I'd like to start with just a review of the procedural history of this case because it's troubling, although it doesn't necessarily relate to the merits, but this crime, as we all know, occurred in 1993. The trials occurred in 1999.
I don't know why it took so long to get to trial. I know there was a substantial period of investigation, and I'm not suggesting that the petitioner was to blame in any way in the delay, but, unfortunately, it took six years to go to trial, then it took three years before the direct appeal was decided by the Connecticut Supreme Court.
And again, I'm not suggesting any delay by the petitioner in that regard, but it's again unfortunate that the conviction didn't become final until nine years after the crime occurred, but then there was a three-year delay between 2002 and 2005 before the petitioner filed his habeas petition, and I don't know the explanation for that delay, but this sort of delay tends to detract from the claim that there was a miscarriage of justice; otherwise, it seems to me the petition would have been filed right away.

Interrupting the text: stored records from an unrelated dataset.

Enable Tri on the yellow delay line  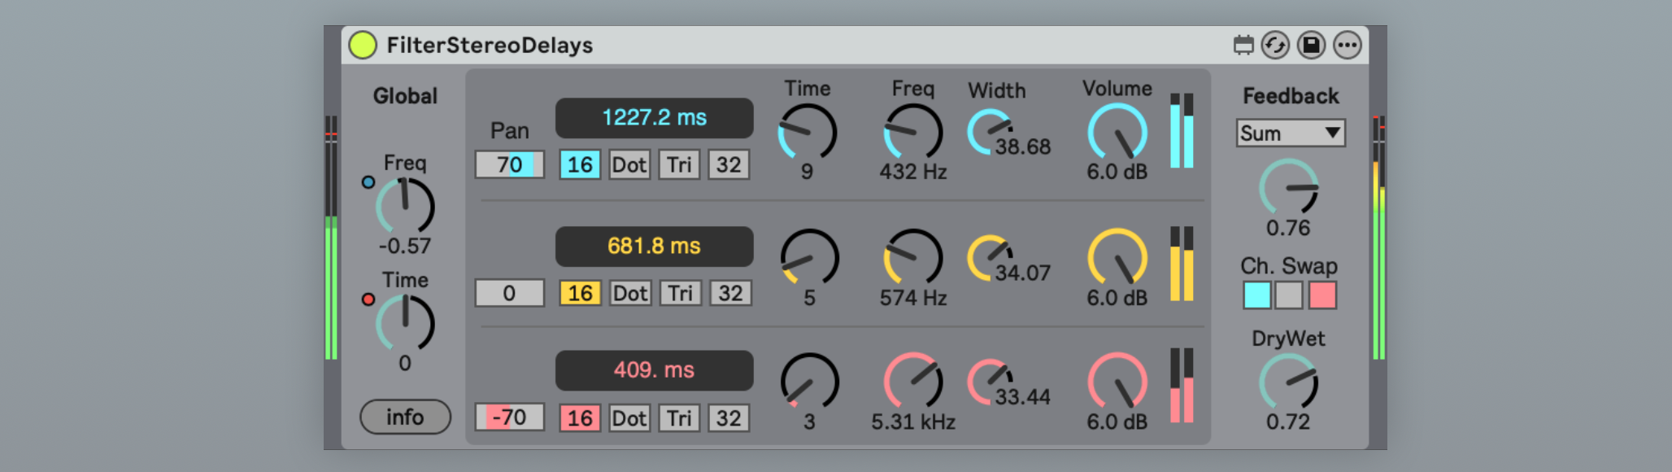(680, 293)
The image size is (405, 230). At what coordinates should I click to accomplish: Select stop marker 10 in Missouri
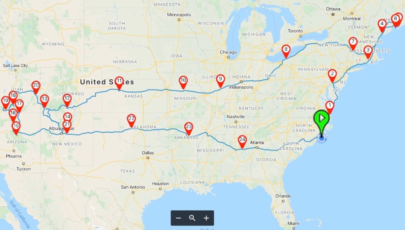[183, 82]
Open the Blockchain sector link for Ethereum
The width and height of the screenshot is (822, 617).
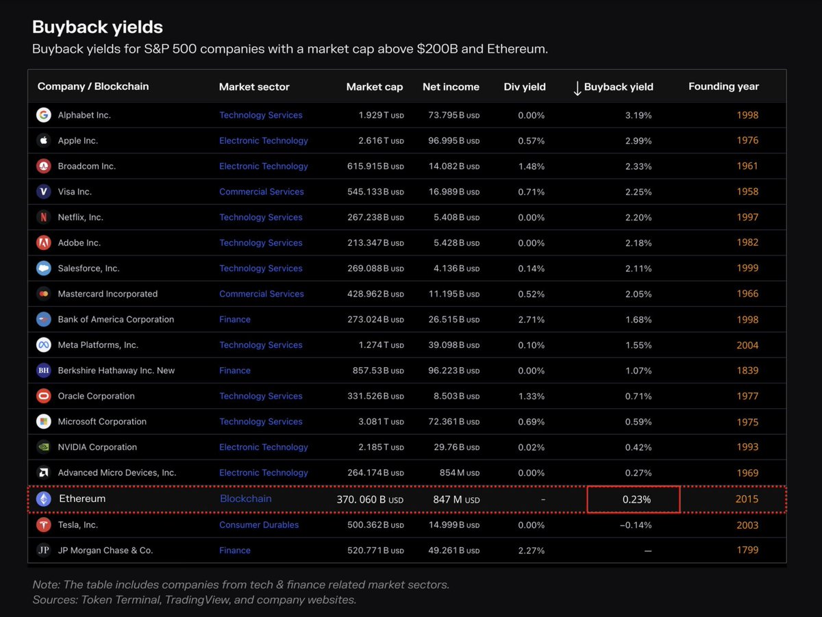[245, 499]
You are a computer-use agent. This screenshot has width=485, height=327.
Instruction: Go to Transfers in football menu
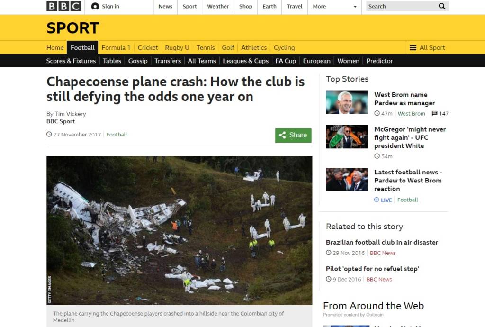tap(168, 61)
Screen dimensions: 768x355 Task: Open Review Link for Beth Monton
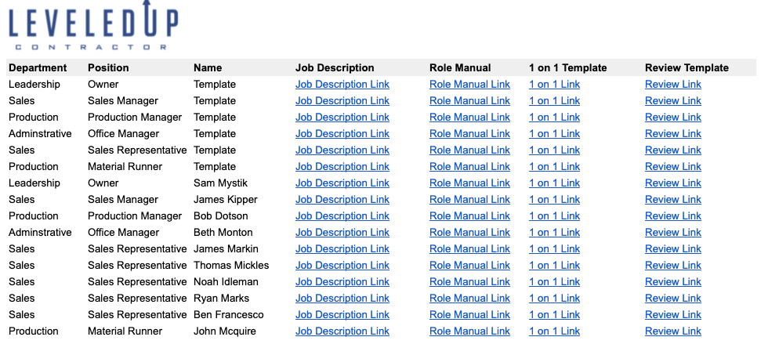click(x=672, y=233)
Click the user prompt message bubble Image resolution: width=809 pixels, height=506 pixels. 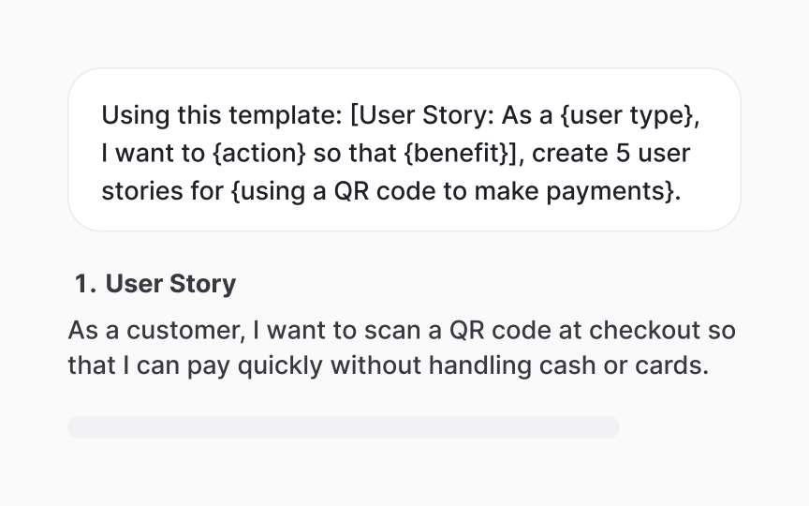coord(405,150)
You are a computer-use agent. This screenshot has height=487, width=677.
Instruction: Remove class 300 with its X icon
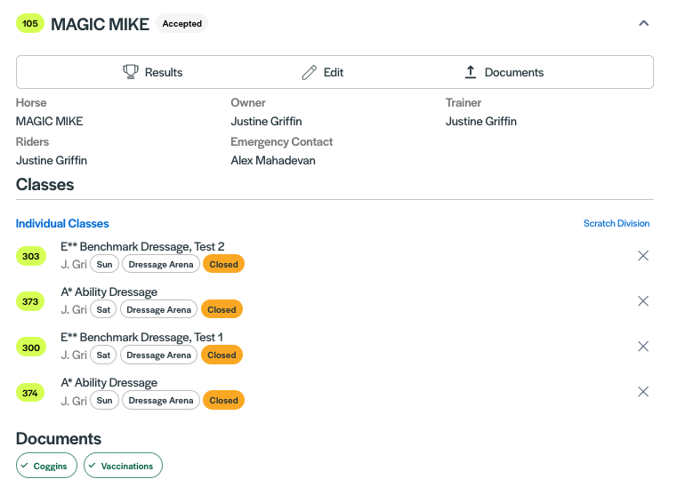[643, 347]
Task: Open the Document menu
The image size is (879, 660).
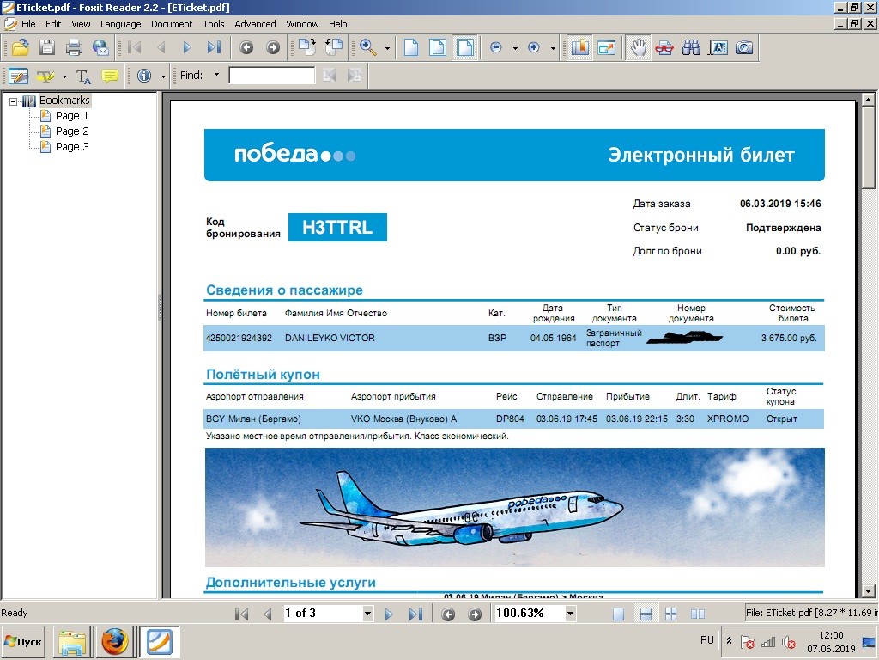Action: (172, 24)
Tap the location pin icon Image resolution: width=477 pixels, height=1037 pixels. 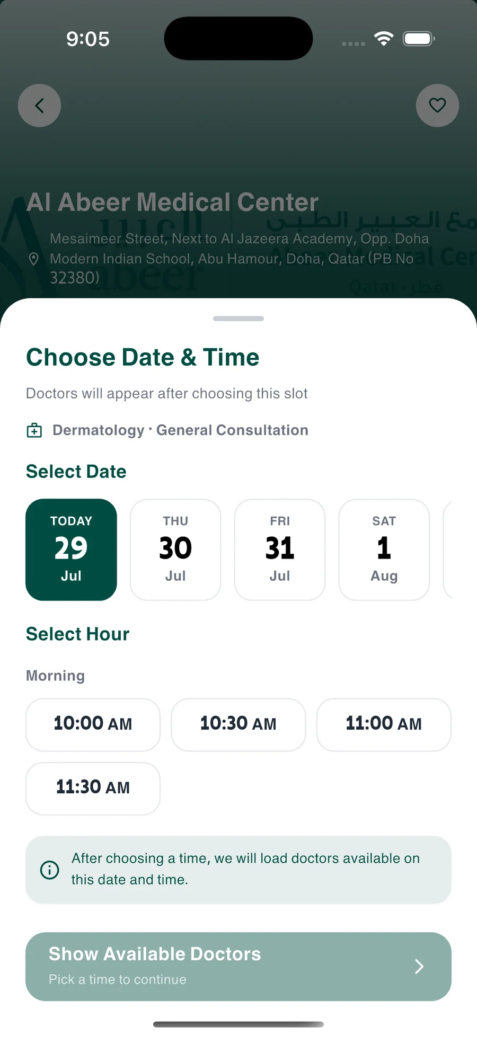click(33, 259)
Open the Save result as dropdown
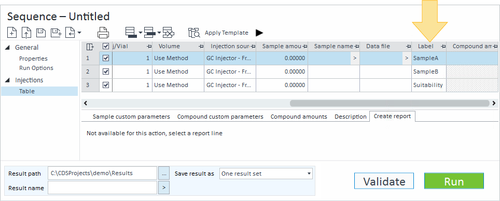Viewport: 500px width, 201px height. tap(266, 174)
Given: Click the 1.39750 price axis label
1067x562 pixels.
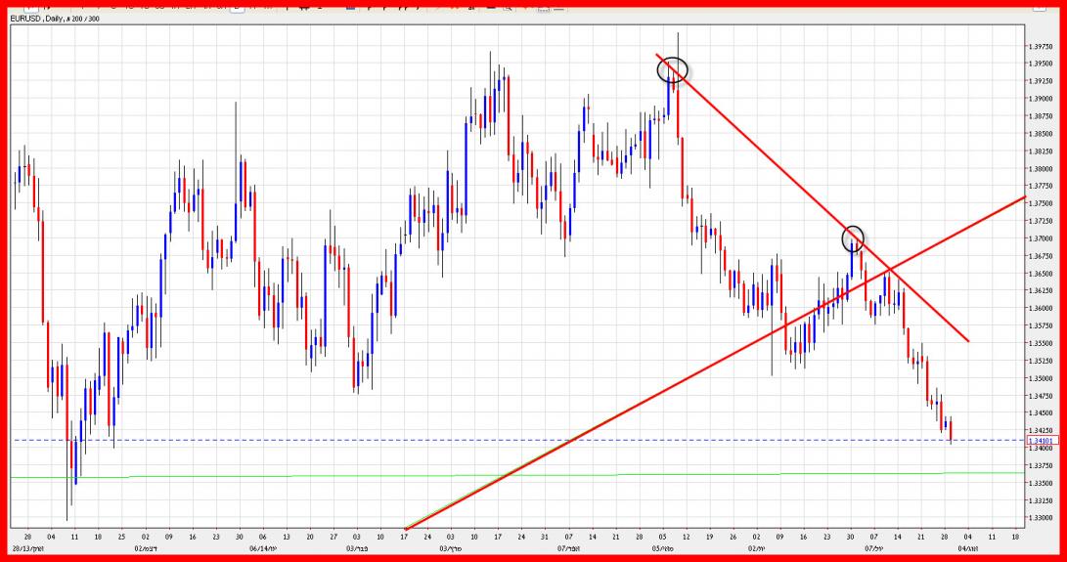Looking at the screenshot, I should (x=1039, y=47).

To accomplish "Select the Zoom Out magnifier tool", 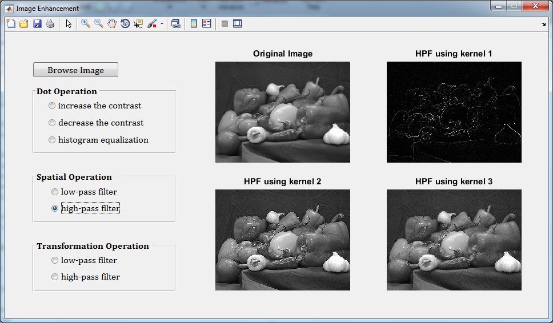I will tap(99, 24).
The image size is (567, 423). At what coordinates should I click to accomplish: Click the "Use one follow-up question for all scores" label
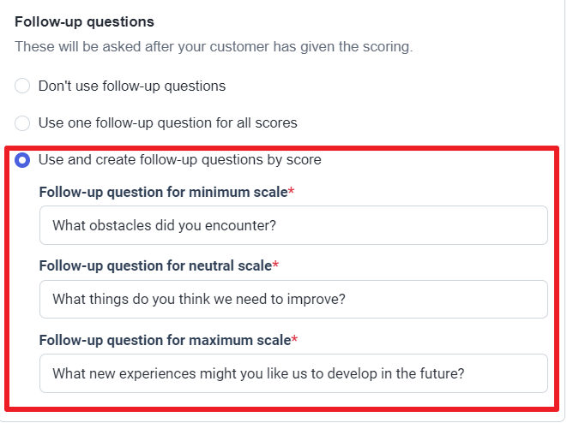pos(168,123)
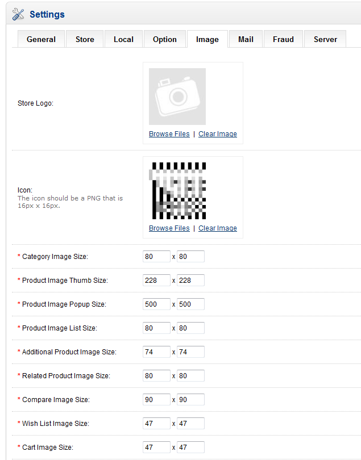Clear the Icon image
Viewport: 361px width, 460px height.
(218, 228)
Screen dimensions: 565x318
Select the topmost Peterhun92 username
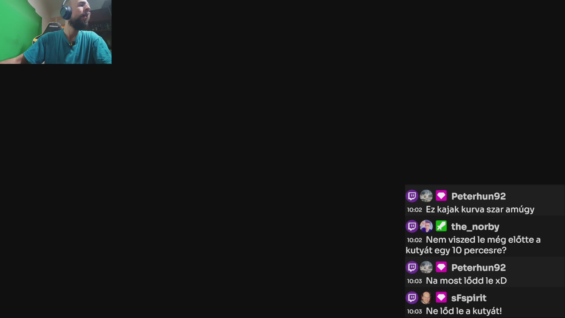478,196
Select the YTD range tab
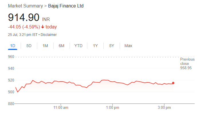The image size is (203, 116). 78,46
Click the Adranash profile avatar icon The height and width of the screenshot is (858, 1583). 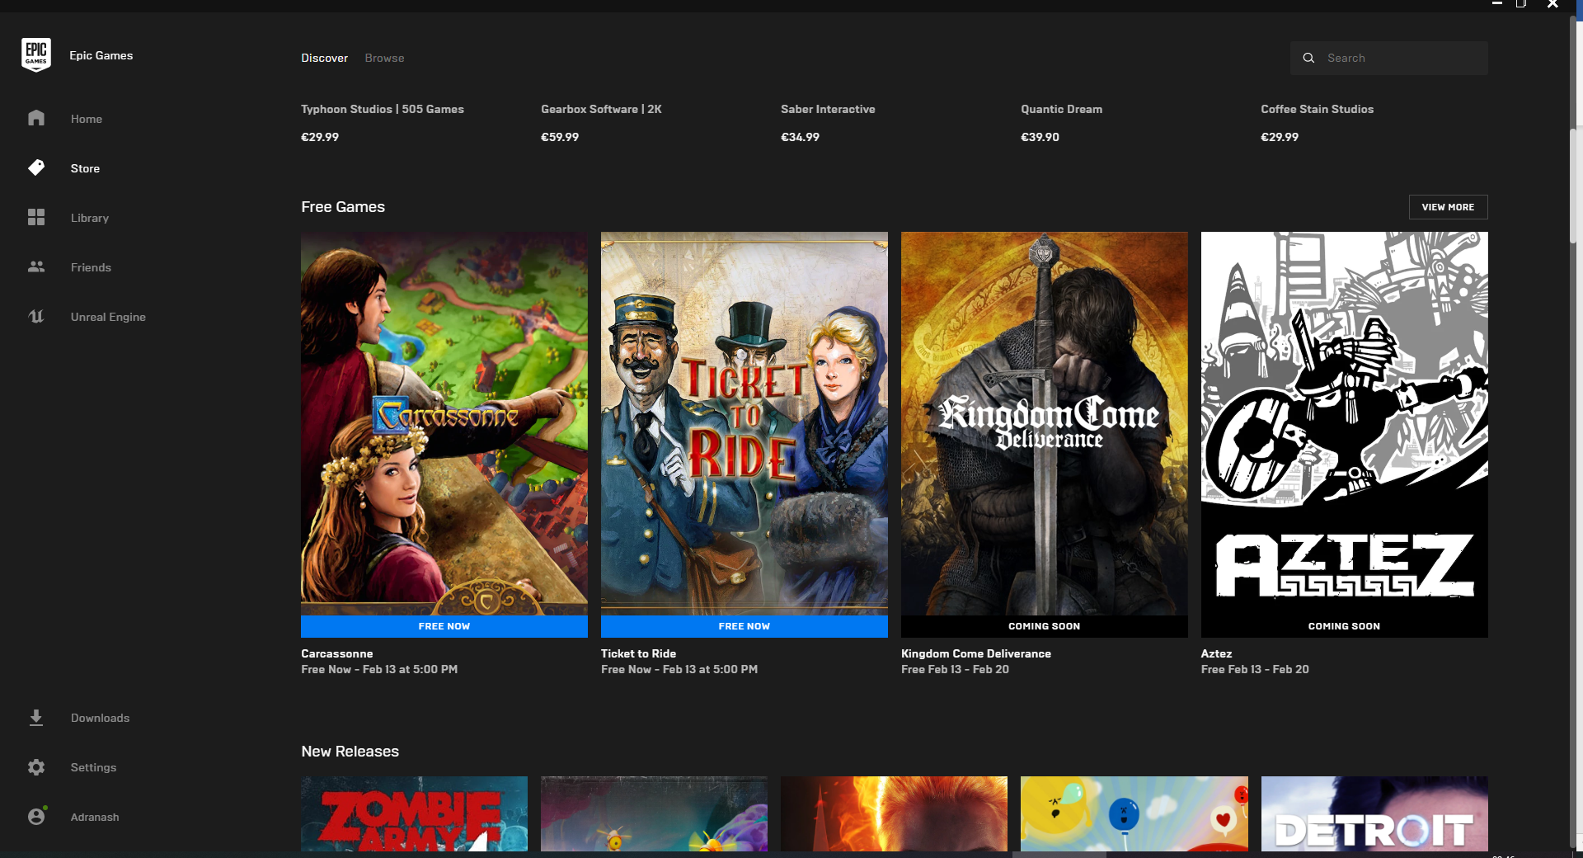coord(36,817)
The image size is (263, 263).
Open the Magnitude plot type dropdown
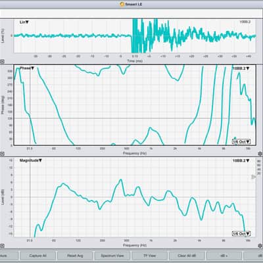pos(31,160)
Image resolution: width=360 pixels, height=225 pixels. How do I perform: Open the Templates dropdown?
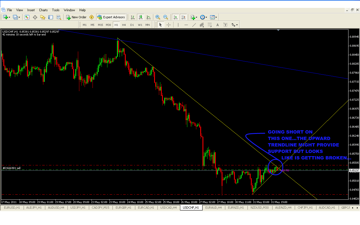click(x=213, y=17)
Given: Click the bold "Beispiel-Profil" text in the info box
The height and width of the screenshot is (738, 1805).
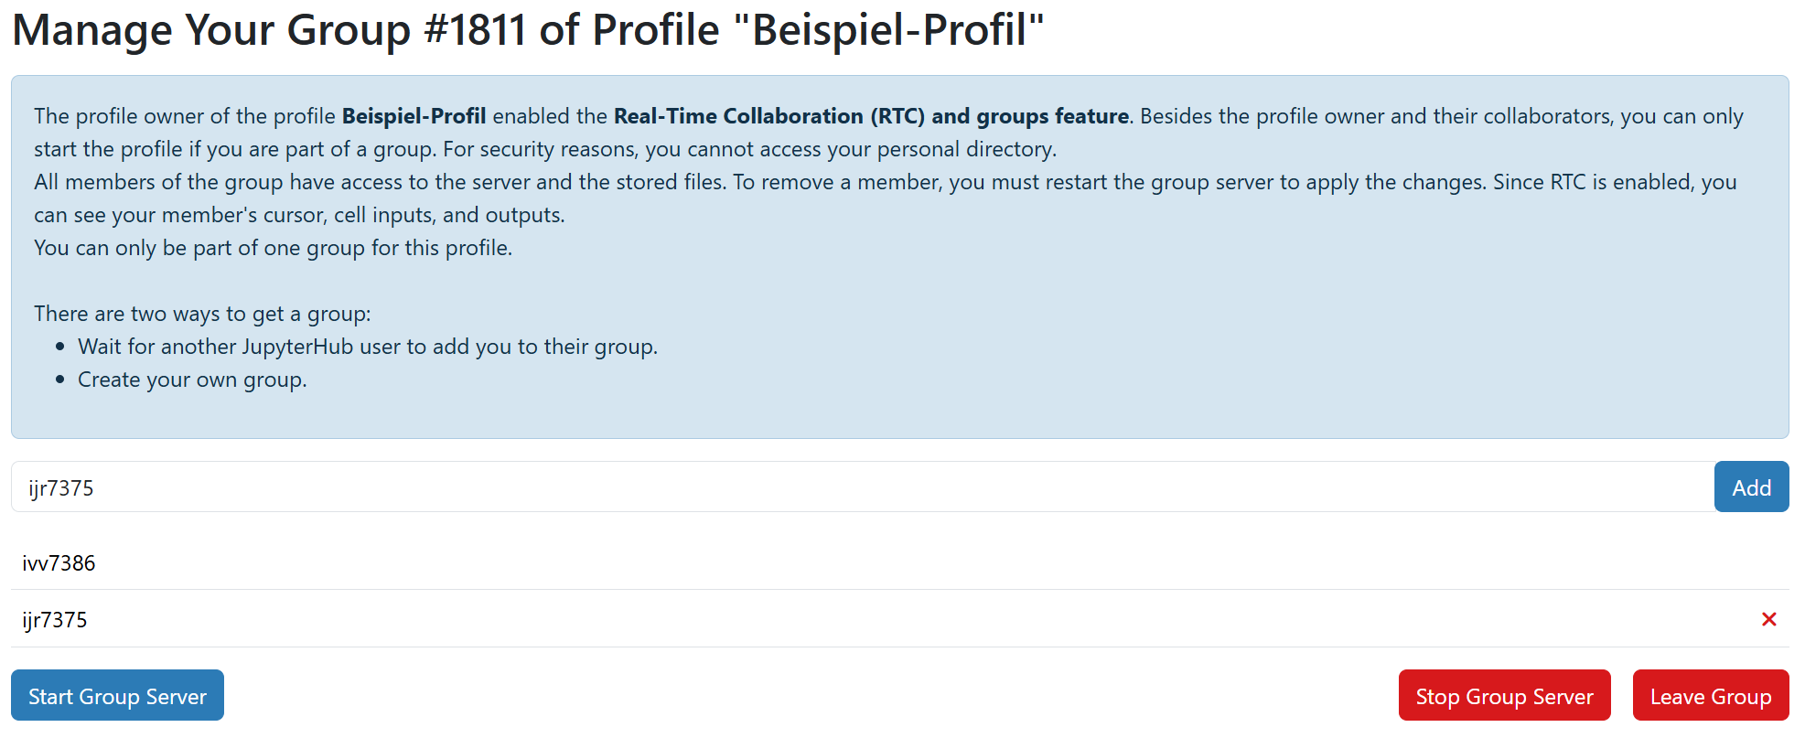Looking at the screenshot, I should pos(414,116).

The petition was filed in 2005.
Unfortunately, here we are in 2010 trying the case. Again, I'm not suggesting it was petitioner's fault for the delay. I'm not really sure of the explanation there was a change in counsel, but we are here 2010 hearing a habeas petition for a crime that occurred in 1993, seventeen years after the crime. The age of this case calls out for some sort of remedy to protect the finality of old convictions. The legislature, however, has not seen fit to pass a statute of limitations, the respondent has not raised the defense of laches, so I have no choice but to address this case on the merits.
The petitioner's two claims are found in count one of the allegations of the petition and the petitioner claims that there was an inadequate investigation by trial counsel, Mr. Hopkins, and that Mr. Hopkins failed to interview potential defense witnesses. Paragraphs (c) and (d) of ․ or subparagraphs (c) and (d) of paragraph six.
The petitioner's counsel commendably admits that there was no evidence to support the third count of actual innocence and so I denied that third count. The second count was not pursued, so we're left with subparagraphs (c) and (d) under count six, or under paragraph six.
The first count that I'll discuss is the claim that there was inadequate pretrial investigation, failed to ․ Mr. Hopkins failed to obtain an investigator or otherwise investigate the matter.
In this regard, I credit the testimony of Mr. Hopkins. He was and is now a very experienced defense attorney who has tried many murder cases and essentially knew what he was doing. He did prepare for trial, went over all the reports in this case. He saw nothing additional to investigate by way of an investigator or otherwise that would have exonerated the petitioner.
In addition, at the time of the second trial Mr. Hopkins had the benefit of a dry run, in that this case had already been tried once, which is an added and unusual benefit to defense counsel in this situation.
I credit Mr. Hopkins' testimony that he saw no need for additional investigation, and with this sort of claim it is the petitioner's burden to show what benefit additional investigation would have revealed. See Holley v. Commissioner of Correction, 62 Conn.App. 170 at 175, 2001.
The petitioner has failed to show what benefit additional investigation would have revealed, and so that count, or sub-count is denied.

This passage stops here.